→ **Makale**

Son kez bir 1 Mayıs'a 1976 yılında katılmıştım... Taksim Meydanı'ndan o gün 400 bin kişinin geçtiği söylenir. En büyük oğlum Mehmet 5 yaşındaydı. Omzuma almıştım. Bir yanımızda Mengü Ertel öteki yanımızda Yaşar Kemal vardı...
1977'nin o kanlı olaylarının en ufak bir izine rastlanmadan, en ufak bir olay olmadan, dün olduğu gibi...
Dünkü AKŞAM'da Gürkan Hacır şöyle yazmış:
'Hem Osmanlı hem de Cumhuriyet dönemlerinde toplam 100 yıldır 1 Mayıs kutlanıyor. Ve emeğin bayramı da bu yüzyıl içerisinde sadece 15 kez özgürce alanlarda kutlanabildi. Geride kalan 85 yıl baskılar, hapisler, gözaltılar, işkenceler, katliamlar ve ölümlerle yasaklandı.'
'1 Mayıs'ın bizim tarihimizdeki algılanma biçimi de tamamen böyle. Özellikle 1977'deki büyük provokasyon ile birlikte halkın 1 Mayıs'a dair görsel hafızasında şiddet, ölüm ya da en azından çatışma odaklı bir algının hakim olduğunu söylemek mümkün.
- - -
Demek ki, algıyı yönetenler hala güçlüdür ve bu nedenle de 38 bin polisin bu özel gün için görevli olup da, alanda boy göstermemesini sağlayan iradeyi, mevcut algıyı değiştirme açısından önemli bir adım olarak görüp, özel olarak kutlamak gerekir.
Orak çekiç ile mehter takımının, mor giysili feministlerle Aydın'dan yerel kıyafetlerle gelen seymenlerin buluştuğu bu tamamen kendine özgü alandan, DİSK
liderlerinden Süleyman Çelebi'nin ifadesiyle 'tüm mağdurların sesi' adına verilecek mesaj önemliydi. İşçilerin bayramında işçilerin vereceği mesajın netliği, 'temizliği' üzerinde ne kadar kafa yorulmuştur kim bilir... Meseleye iletişim boyutlarıyla bakıldığında şunları tespit etmek mümkün:
Algılamayı yönetmek, bizzat işçilerin, sendika yöneticilerinin meselesi ise, -ki öyle olmalıdır- öncelikli yapılması gereken, yüz yıl içinde şekillendirilen ve özellikle 1977'deki provokasyonla üzeri tam bir 'müphemiyet' şalıyla örtülen '1 Mayıs' algısını hedeflere uygun olarak yönetmek şarttır. Bu büyük hasarın yanı sıra kamu vicdanının, 1 Mayıs provokasyonunu mahkum etmiş olması, algılamayı doğru yönetmek isteyenlerin elini güçlendirecek en önemli destektir.
- - -
TV kanallarındaki canlı yayınlardan izlediğimiz kadarıyla, çok renkli meydanın görünümünden o klişe ama etkili tabirle bir 'mozaik' olarak söz etmek mümkün (Bu arada bir dostumuzun deyişiyle, 'Bütün klişelerin ihtiyaçtan doğduğunu' da unutmayalım)...

→ **Verilen bilgiler**
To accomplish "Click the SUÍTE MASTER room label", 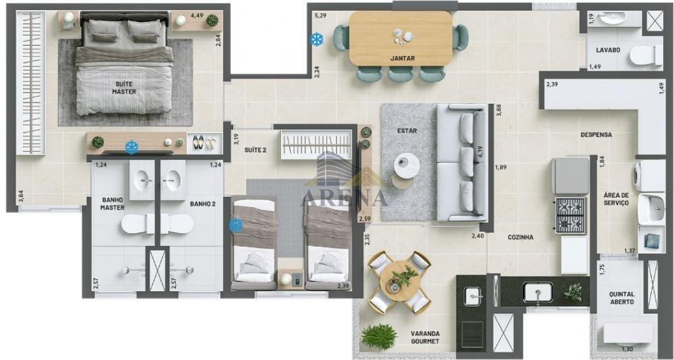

→ **Görevleriniz**
a. 1 Mayıs konulu makaledeki "En büyük oğlum Mehmet 5 yaşındaydı." cümlesini İngilizceye çevirin.
b. 1 Mayıs makalesinde aktarılan Gürkan Hacır yazısına göre emeğin bayramı yüz yıl içinde kaç kez alanlarda özgürce kutlanabilmiş?

→ **Doğru cevaplar**
a. My eldest son Mehmet was 5 years old.

b. Sadece 15 kez.